Много удивительных изобретений совершили люди. Ухитрились они преодолевать и
трудность написания мемуаров. Часто бывало так — человек прожил сложную жизнь,
много видел, а написать об этом не может, не дала ему природа литературных
способностей. Вот и придумали: объединяются двое, у одного опыт, большая жизнь,
а другой свободно выкладывает мысли на бумагу, так рождается своеобразный
литературный кентавр. Много у нас появилось за послевоенные годы таких
кентавров. Как правило, это искусственное объединение порождало вещи
неполноценные, но все же, с одной стороны, надо сказать спасибо литзаписчикам
за то, что они сохранили для потомков хотя бы рельеф событий. Но, с другой
стороны, им же и упрек за то, что многие из них вытравили душу рассказчика, его
личные переживания, отношение к событиям, язык (пусть не литературный, но у
каждого свой). Вот в этом смысле литературные обработчики, как на лесопильном
заводе, делали из разных деревьев одинаковые столбы. Да еще каждый, в
зависимости от степени своего мужества или трусости, заботился о благополучии и
«проходимости» своего творения, вытравляя из воспоминаний то, что, на их взгляд,
не нужно или еще не время рассказывать, а тем самым они вытравляли самую душу,
самый смысл из тех воспоминаний, которые они литературно обрабатывали.
Приложили свои въедливые перья дописчики и советчики и к воспоминаниям Жукова.
Это не предположение — я даже беседовал с некоторыми из них. Жуков незадолго до
смерти с грустью сказал: «Книга воспоминаний наполовину не моя». Это
подтверждается в статье доктора исторических наук, генерал-лейтенанта Н. Г.
Павленко, опубликованной в № 11, 1988 г., «Военно-исторического журнала».
Профессор Павленко был в шестидесятых годах главным редактором этого журнала,
он человек широко информированный об официальных и неофициальных делах и
разговорах в военной среде после войны. Николай Григорьевич не раз встречался с
Жуковым. В застойные времена о многих закулисных делах, касающихся книги Жукова,
говорить было нельзя. Вот что наконец смог написать Павленко лишь в 1988 г.:
«…из рукописи вопреки авторской позиции выбрасывались многие критические мысли,
связанные с деятельностью И. В. Сталина, репрессиями, недостатками и просчетами
в войне и т. д.
Еще до выхода в свет мемуаров Г. К. Жукова у руководства на Старой площади
были разные точки зрения на труд полководца. Например, член Политбюро ЦК КПСС М.
А. Суслов, ведавший в те годы идеологией, считал, что никакими купюрами
изменить содержание книги Г. К. Жукова нельзя.
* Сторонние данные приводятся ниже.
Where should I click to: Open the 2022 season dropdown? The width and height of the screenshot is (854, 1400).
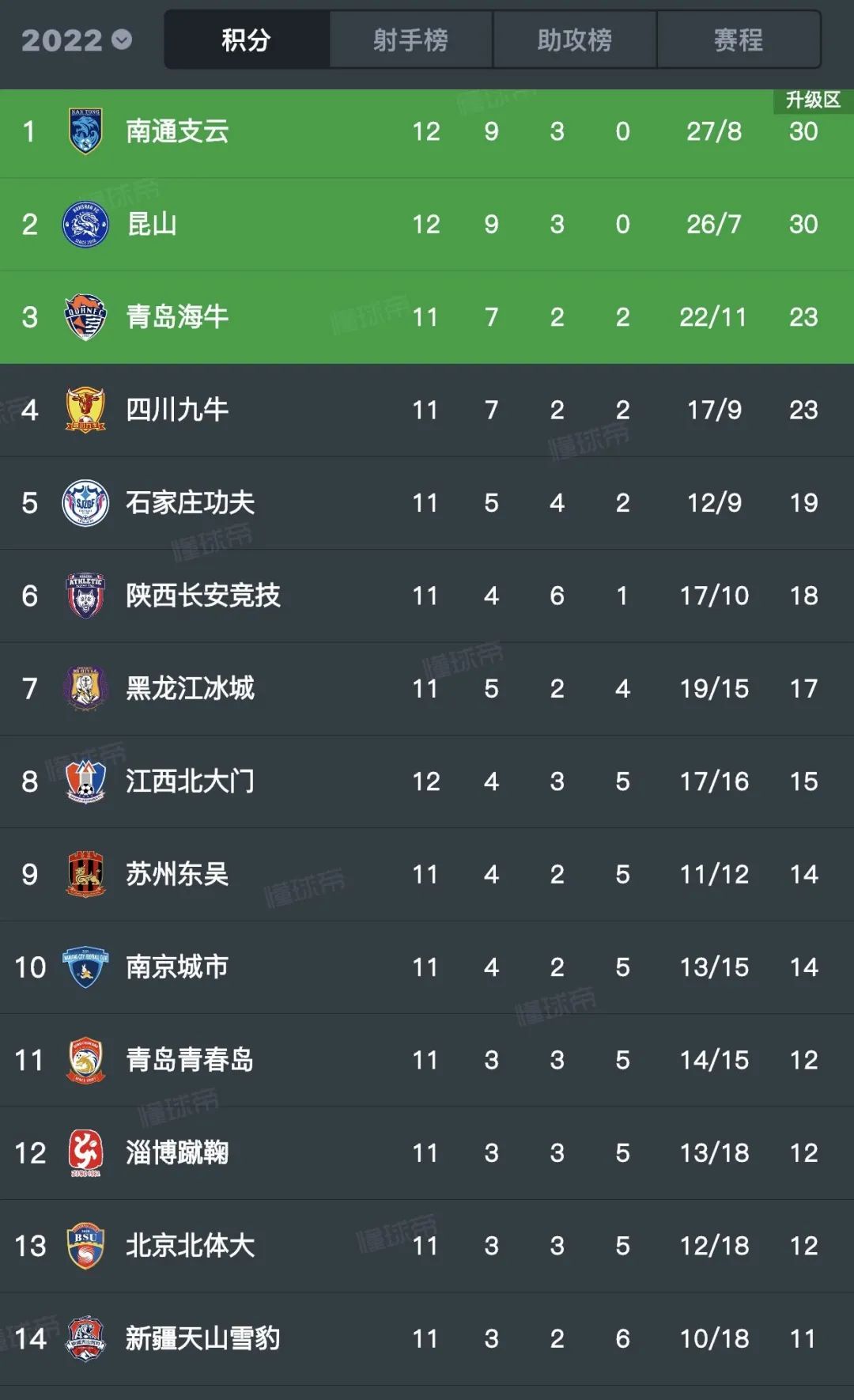(x=77, y=40)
Ее лучше не издавать совсем.
Других взглядов придерживался Л. И. Брежнев. Он в конечном итоге и дал
разрешение на публикацию Но раньше, чем это произошло, над ней довольно
основательно «потрудились» две группы доработчиков (из Главного политического
управления Советской Армии и Военно-Морского Флота и из Военно-научного
управления Генштаба)… они выписывали и вычеркивали все то, что считали нужным
Как потом вспоминал один из руководителей группы доработчиков генерал М. X.
Калашник, они «устраняли» недооценку партийно-политической работы в мемуарах Г.
К. Жукова.
После того как усердно потрудились доработчики, готовая рукопись долго не
посылалась в набор. Редактор А. Д. Миркина, работавшая над рукописью Жукова,
рассказывала и в печати и мне, почему происходила задержка. (Кстати, с
благодарностью должен сказать о том, что Анна Дмитриевна Миркина читала и
рукопись этой моей книги.) Она рассказывала: работникам редакции дали понять —
Брежневу очень хочется, чтобы маршал упомянул его в своих воспоминаниях. Но вот
беда, за все годы войны Жуков ни разу на фронте не встречался с Брежневым.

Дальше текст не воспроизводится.